Neste cenário, o coordenador de Políticas Públicas do Sindicato dos Pescadores de Icapuí, Tobias Soares da Silva, encara um impasse.

"Se a gente pesca, não tem a quem vender. Se recebemos o auxílio emergencial, perdemos o direito ao seguro-defeso. Nunca tinha visto tanta dificuldade", afirma Silva.

O auxílio ao qual se refere é repassado pelo Governo Federal aos profissionais autônomos impactados economicamente. A primeira parcela do recurso, de R$ 600, foi paga em abril. Porém, mesmo entre os beneficiados, o impacto é sentido. "Em muitos relatos vemos que o dinheiro só deu para pagar as despesas. Não estamos vendo políticas públicas e, sim, o medo do vírus e da fome", ressalta Raimundo.

Apoio

Nesta semana, famílias do litoral de Aracati recorreram à Defensoria Pública do Ceará por meio da articulação do Conselho Pastoral dos Pescadores. Somente no Município, três comunidades tradicionais sofrem com a queda nas vendas: Vila da Volta (400 famílias); Quilombola do Cumbe (168 famílias); e a Comunidade de Sítio Canavieira, com 78 famílias. "Estamos muito preocupados porque a situação já está ruim e vem se agravando por falta de políticas públicas mais concretas de socorro a essas famílias", pontua Diana Maia, agente do Conselho Pastoral dos Pescadores.
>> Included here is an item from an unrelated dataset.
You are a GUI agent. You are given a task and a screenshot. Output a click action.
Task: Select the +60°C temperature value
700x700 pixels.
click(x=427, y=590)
Rogéria Rodrigues, coordenadora de campo do Instituto Terramar, também avalia a situação com preocupação. "Se pescar, não tem a quem vender", corrobora.

A marisqueira Maria Eliene Pereira, a Maninha, como prefere ser chamada, relata o desespero.

"Temos o peixe para o consumo, mas não temos farinha, arroz, óleo para dar comida a uma família de cinco, seis filhos", lamenta Maninha.

Diante da situação, esta semana o defensor público Diego Miguel Ferreira Cardoso, da 3ª Defensoria de Aracati, expediu ofícios e pedidos de providências à Prefeitura de Aracati para que a situação das famílias não seja agravada. "São comunidades que sobrevivem de pesca e recebemos demandas no contexto da pandemia sobre necessidade de distribuição de merenda, cestas básicas e assistência médica, porque os representantes alegam que os postos de saúde estão fechados", pontua. A reportagem tentou contato, por telefone, com a Prefeitura de Aracati, mas não houve atendimento.

Assistência

A Secretaria do Desenvolvimento Agrário (SDA) do Ceará informou, em nota, que "para ampliar a inserção de pescadores artesanais e aquicultores familiares, o secretário De Assis Diniz se reunirá na próxima semana com todos os secretários municipais de agricultura, por videoconferência, para reforçar o apoio à atividade". Além disso, a Pasta ressalta que tem apoiado o comércio criativo por 'delivery' e feiras virtuais. "No âmbito do Programa de Aquisição de Alimentos, está prevista ainda a aquisição de filé e tilápia para distribuição, entre outros produtos, a quase 104 mil cearenses por entidades socioassistenciais".

Outra iniciativa destacada, é o Portal de Produtos da Agricultura Familiar, lançado em abril, para apoiar a comercialização de produtos da agricultura familiar, de pescadores artesanais e aquicultores familiares. "A ferramenta permite contato direto entre produtores e consumidores para que ocorra o escoamento da produção agrícola e pesqueira".